As he switches on the bright light by the nightstand, I squint, the harsh glow burning my eyes. I reach out for the top box and take it from his hands. My gaze sweeps across the surface, and I blink several times to ensure I’m not imagining things. I glance to the side, seeing the same on the second box, and realize that I’m not hallucinating. Each of them has a name scrawled in white marker on top.

LoganandJoseph.

As my hand closes around the edge of Logan’s box and I begin to open it, the weight in my gut twists sharply. The moment I see the contents, sleep evaporates, replaced by an unsettling clarity.

Severed hands.

‘I can still feel their touch on me.’

In disbelief, I open the second box and see the same sight—equally cut and clean, not a stain of blood or grime on them.

The warmth begins in my lower belly, a simmering fire that spirals up, igniting my heart with a million burning pinpricks. I close my eyes, surrendering to the heat, basking in its delicious intensity.

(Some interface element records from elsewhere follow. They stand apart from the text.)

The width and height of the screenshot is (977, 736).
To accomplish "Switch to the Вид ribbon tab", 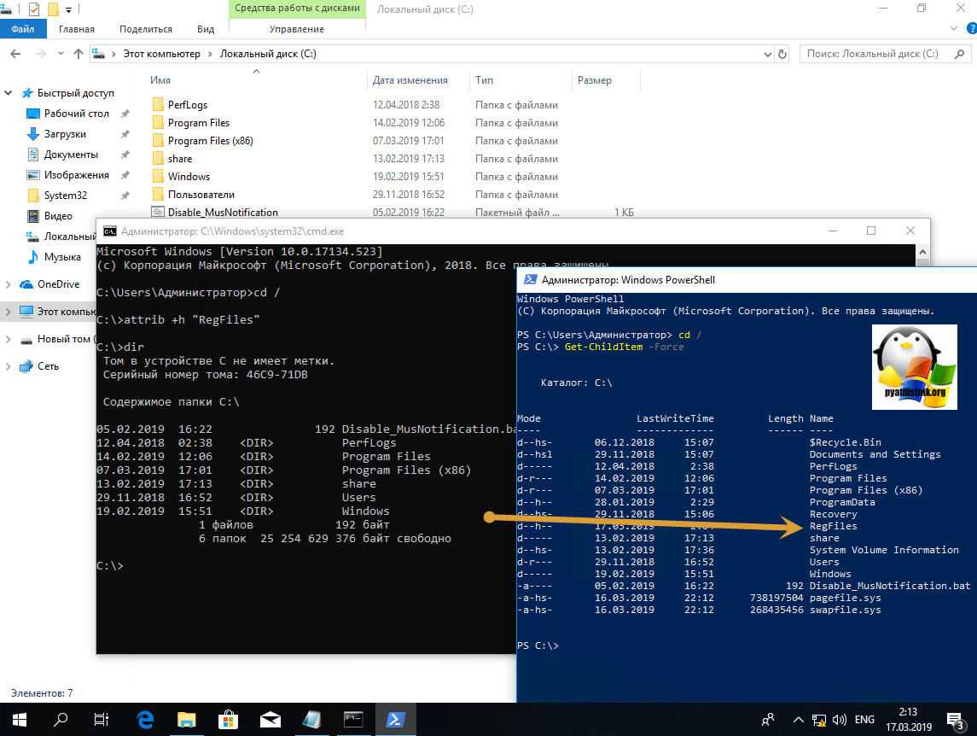I will pyautogui.click(x=204, y=29).
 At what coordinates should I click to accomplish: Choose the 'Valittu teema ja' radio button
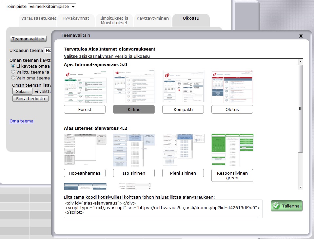coord(13,72)
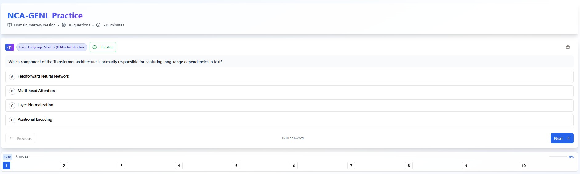
Task: Jump to question 5 in navigator
Action: coord(236,166)
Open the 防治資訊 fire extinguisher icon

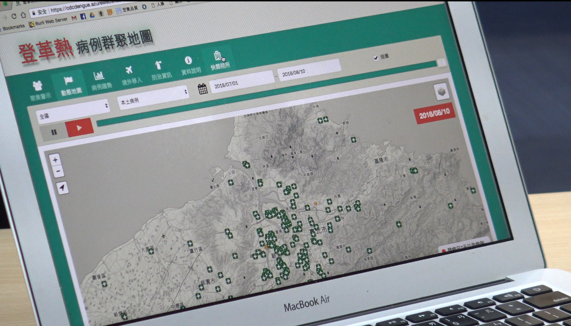160,69
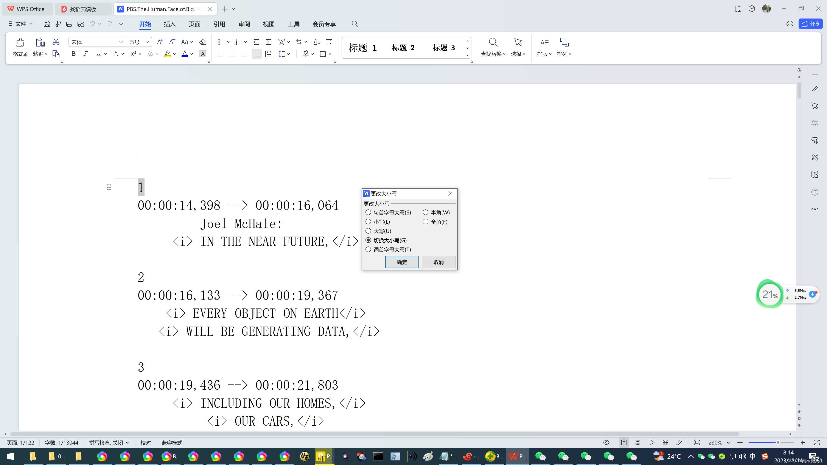Confirm the dialog with 确定 button
The width and height of the screenshot is (827, 465).
(402, 262)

West did this. For me. It’s not the first time he’s done something completely insane for my sake, but this time feels different—too personal. I’ve never opened up about what happened to anyone in my life, and frankly, after sharing everything with him, I expected him to be disgusted by me. Instead, he offered nothing but support.

And what he did feels like… love. Yes, a love tainted by sickness, twisted and depraved, just like everything about us.